_Task statement_. Starting from the first line of the items and ending after the line that contains "The width and", output each nonblank line as a row of a Markdown table with the columns Row and Line. Put the sequential row number under Row and the unchanged line under Line.

_Extracted entries_.
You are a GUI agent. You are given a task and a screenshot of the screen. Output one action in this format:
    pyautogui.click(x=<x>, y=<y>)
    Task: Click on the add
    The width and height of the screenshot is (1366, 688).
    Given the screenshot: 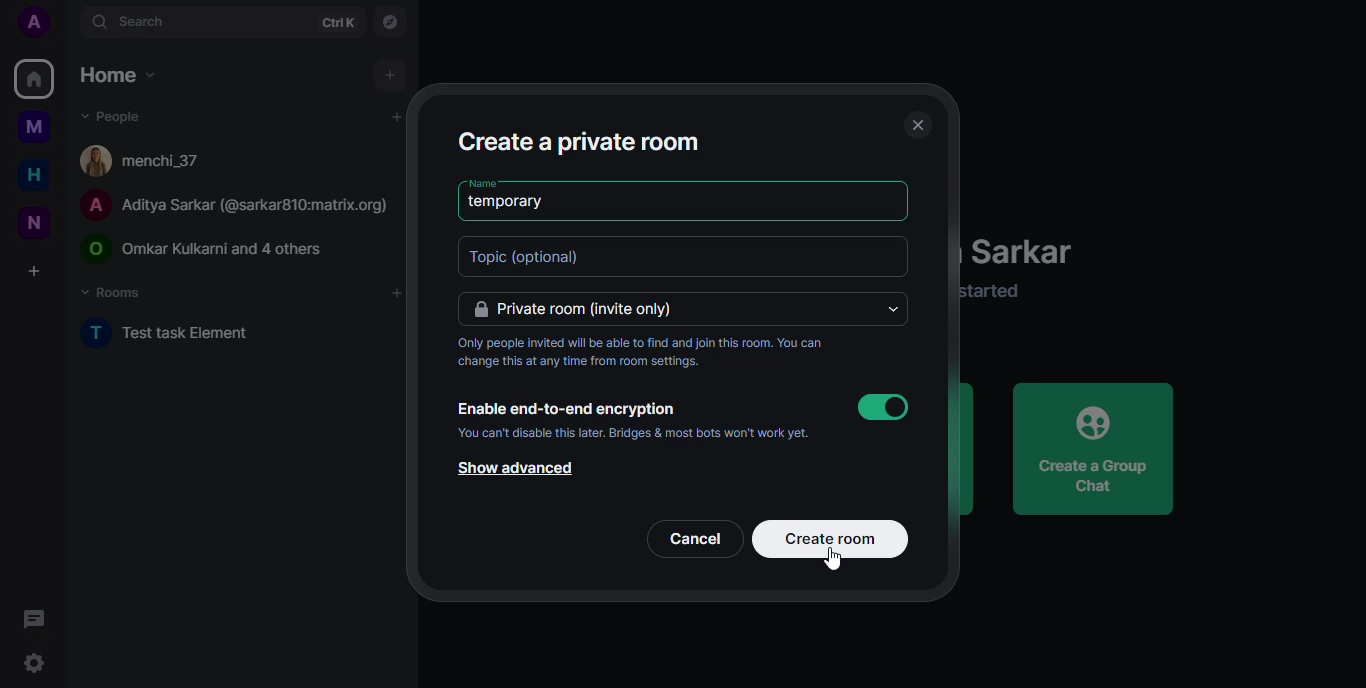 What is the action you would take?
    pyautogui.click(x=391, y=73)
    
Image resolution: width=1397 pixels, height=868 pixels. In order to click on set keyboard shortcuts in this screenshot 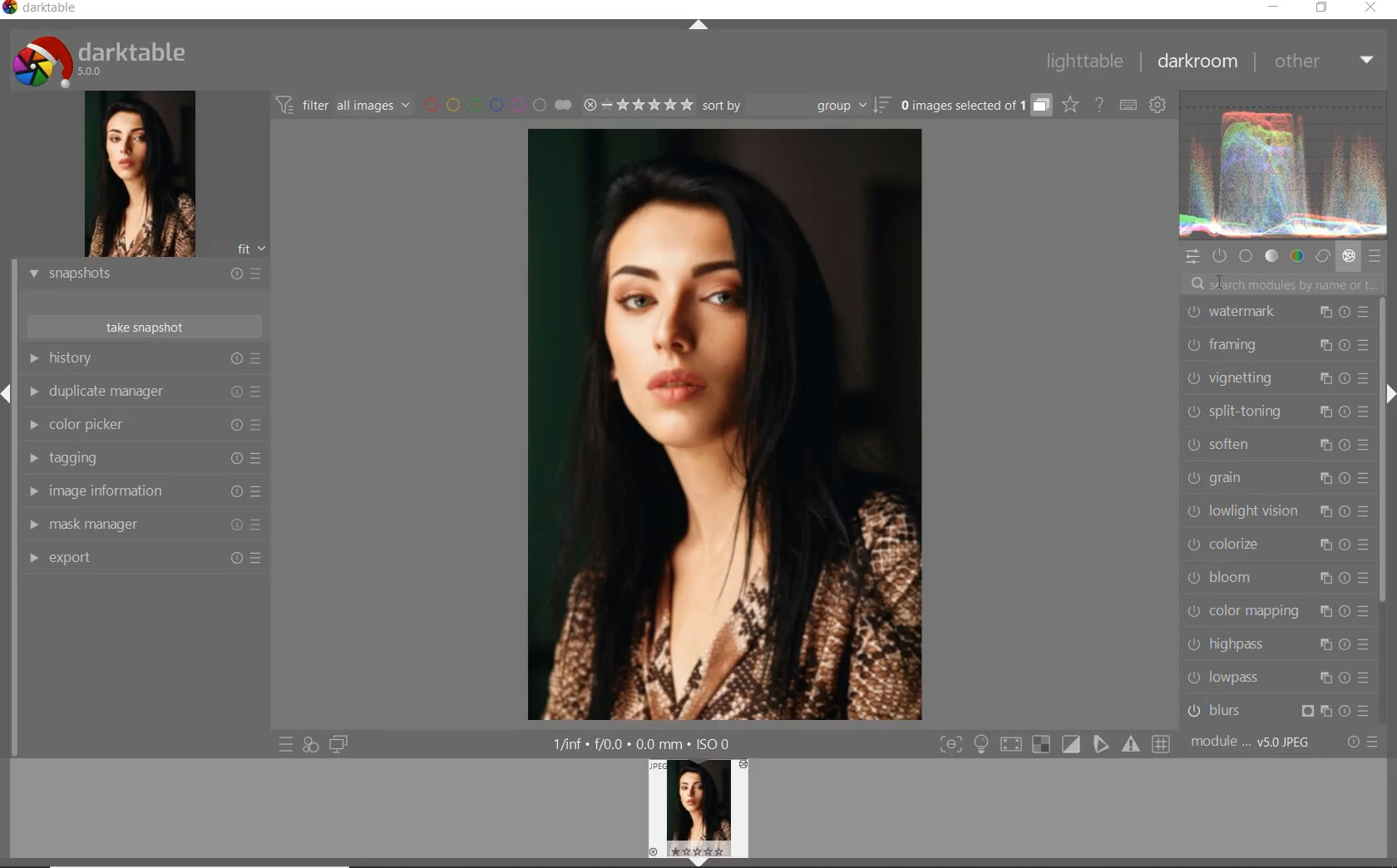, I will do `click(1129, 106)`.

_Task answer_.
| Row | Line |
|---|---|
| 1 | You are a GUI agent. You are given a task and a screenshot of the screen. Output one action in this format: |
| 2 |     pyautogui.click(x=<x>, y=<y>) |
| 3 |     Task: Click on the add |
| 4 |     The width and height of the screenshot is (1366, 688). |